1. Serve de base à execução a garantia bancária n.º …, datada de 19.Julho.2007, nos termos da qual “O Banco X, S.A., sociedade aberta, ..., declara que presta pela presente garantia, a favor da Câmara Municipal A, e a pedido de Construções W, Lda., …, garantia bancária até ao montante de EUR 115.000,00, destinada a caucionar as “Obras de Urbanização – Execução de Infraestruturas previstas – P. nº …/2005”, responsabilizando-se pela entrega de quaisquer importâncias que se tornem necessárias até àquele valor, se aquela entidade, por falta de cumprimento das suas obrigações (ou contrato) ou de quaisquer compromissos assumidos, com elas não entrar em devido tempo. O valor da presente garantia é de EUR 115.000,00 (Cento e Quinze Mil Euros). A presente garantia é válida pelo prazo de 12 meses e só poderá ser cancelada após a recepção definitiva da empreitada (obras de urbanização de loteamento ou envolventes ao edifício) e com consentimento da Câmara Municipal A.”
2. Alega o exequente embargado que as obras referidas no ponto 1 não foram concluídas, faltando a realização de trabalhos que orça em €15.000,00 e que decidiu realizar em vez da Construções W, Lda..
3. Em conformidade, exigiu o valor referido no ponto 2 ao embargante executado, que se negou a proceder à sua entrega.

V. Cumpre decidir.

A controvérsia envolve a natureza jurídica da garantia bancária até ao montante de €115.000,00 prestada pelo recorrente a favor da Câmara Municipal A a solicitação de Construções W, Lda, decorrendo do texto do contrato que ela se destina a «caucionar obras de urbanização..., responsabilizando-se pela entrega de quaisquer importâncias que se tornem necessárias até àquele valor, se aquela entidade, por falta de cumprimento das suas obrigações (ou contrato) ou de quaisquer compromissos assumidos, com elas não entrar em devido tempo».
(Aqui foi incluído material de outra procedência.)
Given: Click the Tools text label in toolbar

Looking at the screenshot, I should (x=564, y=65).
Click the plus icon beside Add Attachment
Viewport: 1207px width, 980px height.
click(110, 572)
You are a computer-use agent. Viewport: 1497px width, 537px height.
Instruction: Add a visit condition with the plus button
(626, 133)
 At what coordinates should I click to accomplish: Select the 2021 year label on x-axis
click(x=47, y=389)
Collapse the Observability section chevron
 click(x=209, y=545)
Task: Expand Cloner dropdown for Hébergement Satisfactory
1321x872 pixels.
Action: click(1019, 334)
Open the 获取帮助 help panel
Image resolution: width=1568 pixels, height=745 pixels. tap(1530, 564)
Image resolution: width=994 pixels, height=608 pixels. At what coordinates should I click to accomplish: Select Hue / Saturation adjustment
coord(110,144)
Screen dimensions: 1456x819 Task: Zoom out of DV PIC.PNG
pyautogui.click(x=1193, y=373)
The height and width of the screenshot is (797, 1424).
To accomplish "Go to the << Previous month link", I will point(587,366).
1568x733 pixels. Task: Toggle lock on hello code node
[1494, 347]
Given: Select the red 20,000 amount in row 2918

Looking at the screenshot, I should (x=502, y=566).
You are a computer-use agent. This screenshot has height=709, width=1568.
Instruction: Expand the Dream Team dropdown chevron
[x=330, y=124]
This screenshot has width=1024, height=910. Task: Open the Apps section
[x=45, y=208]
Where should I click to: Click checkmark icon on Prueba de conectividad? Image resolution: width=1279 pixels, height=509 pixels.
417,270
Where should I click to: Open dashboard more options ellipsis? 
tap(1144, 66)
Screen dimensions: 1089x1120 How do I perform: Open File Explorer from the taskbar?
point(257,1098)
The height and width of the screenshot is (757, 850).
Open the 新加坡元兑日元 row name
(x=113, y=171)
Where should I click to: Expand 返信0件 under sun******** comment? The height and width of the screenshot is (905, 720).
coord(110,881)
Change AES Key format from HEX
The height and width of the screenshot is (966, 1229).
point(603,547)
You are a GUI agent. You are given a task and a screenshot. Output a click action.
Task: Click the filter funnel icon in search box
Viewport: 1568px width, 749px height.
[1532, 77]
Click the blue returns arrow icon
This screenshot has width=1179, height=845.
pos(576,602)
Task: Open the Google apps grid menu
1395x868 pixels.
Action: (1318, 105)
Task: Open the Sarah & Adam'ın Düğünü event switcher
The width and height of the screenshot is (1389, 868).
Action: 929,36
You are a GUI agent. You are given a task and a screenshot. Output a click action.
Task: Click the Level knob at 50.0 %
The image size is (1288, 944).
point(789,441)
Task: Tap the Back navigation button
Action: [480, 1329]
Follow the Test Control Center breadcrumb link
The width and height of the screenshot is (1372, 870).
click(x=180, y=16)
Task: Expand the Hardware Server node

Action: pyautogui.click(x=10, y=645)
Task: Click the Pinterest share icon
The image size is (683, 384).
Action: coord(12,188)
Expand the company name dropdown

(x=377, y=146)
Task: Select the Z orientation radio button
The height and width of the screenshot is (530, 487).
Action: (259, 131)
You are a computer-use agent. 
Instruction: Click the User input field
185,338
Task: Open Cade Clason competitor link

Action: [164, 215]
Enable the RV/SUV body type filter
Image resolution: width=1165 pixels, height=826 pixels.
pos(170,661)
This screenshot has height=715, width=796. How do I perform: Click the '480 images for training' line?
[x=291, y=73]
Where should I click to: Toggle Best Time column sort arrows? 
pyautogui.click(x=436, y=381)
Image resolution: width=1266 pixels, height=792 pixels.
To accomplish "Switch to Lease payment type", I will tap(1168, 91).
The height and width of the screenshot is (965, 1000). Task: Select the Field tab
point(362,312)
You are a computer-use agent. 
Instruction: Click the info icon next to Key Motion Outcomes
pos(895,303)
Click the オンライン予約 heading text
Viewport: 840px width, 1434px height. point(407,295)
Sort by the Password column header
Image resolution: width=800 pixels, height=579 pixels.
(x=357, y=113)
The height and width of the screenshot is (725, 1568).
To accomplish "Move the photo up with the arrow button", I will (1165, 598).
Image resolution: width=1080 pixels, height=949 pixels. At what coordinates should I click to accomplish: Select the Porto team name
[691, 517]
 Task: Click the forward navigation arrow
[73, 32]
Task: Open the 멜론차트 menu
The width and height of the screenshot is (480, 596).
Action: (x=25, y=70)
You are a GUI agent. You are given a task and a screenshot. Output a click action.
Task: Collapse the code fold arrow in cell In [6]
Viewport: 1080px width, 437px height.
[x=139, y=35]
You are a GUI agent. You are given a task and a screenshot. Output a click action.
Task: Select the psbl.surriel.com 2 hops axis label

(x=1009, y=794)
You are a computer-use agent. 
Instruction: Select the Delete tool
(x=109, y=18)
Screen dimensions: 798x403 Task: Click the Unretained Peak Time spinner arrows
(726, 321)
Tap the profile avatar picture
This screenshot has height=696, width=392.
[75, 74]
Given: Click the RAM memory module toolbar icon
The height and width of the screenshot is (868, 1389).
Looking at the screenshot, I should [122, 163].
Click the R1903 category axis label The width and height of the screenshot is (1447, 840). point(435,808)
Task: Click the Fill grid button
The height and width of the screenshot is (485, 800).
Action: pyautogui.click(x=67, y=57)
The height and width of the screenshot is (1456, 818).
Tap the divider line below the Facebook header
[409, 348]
A questão essencial suscitada consiste em saber se essa garantia é autónoma e automática, em que a obrigação do banco em pagar decorre da simples interpelação do beneficiário (“on first demand”, “à primeira solicitação ou interpelação”), solução acolhida na sentença recorrida, ou ao invés, como defende o recorrente, se estamos perante uma garantia bancária autónoma simples, cujo accionamento depende da alegação e prova do incumprimento da empreitada e do efectivo dispêndio do valor pedido.

O Código Civil fixa como critério decisivo da captação do sentido da declaração negocial a impressão do destinatário, estabelecida no artigo 236º, nº1, nos seguintes termos: “A declaração negocial vale com o sentido que um declaratário normal, colocado na posição do real declaratário, possa deduzir do comportamento do declarante, salvo se este não puder razoavelmente contar com ele”.

Para Manuel de Andrade, constituem elementos atendíveis na procura da intenção e vontade do declarante circunstâncias de índole diversa, indicando a título exemplificativo «os termos do negócio; os interesses que nele estão em jogo (e a consideração de qual seja o mais razoável tratamento); finalidade prosseguida pelo declarante; as negociações prévias; as precedentes relações negociais entre as partes; hábitos do declarante; e os usos da prática, em matéria terminológica (in Teoria Geral da Relação Jurídica, ed. 1974, II-pág.311).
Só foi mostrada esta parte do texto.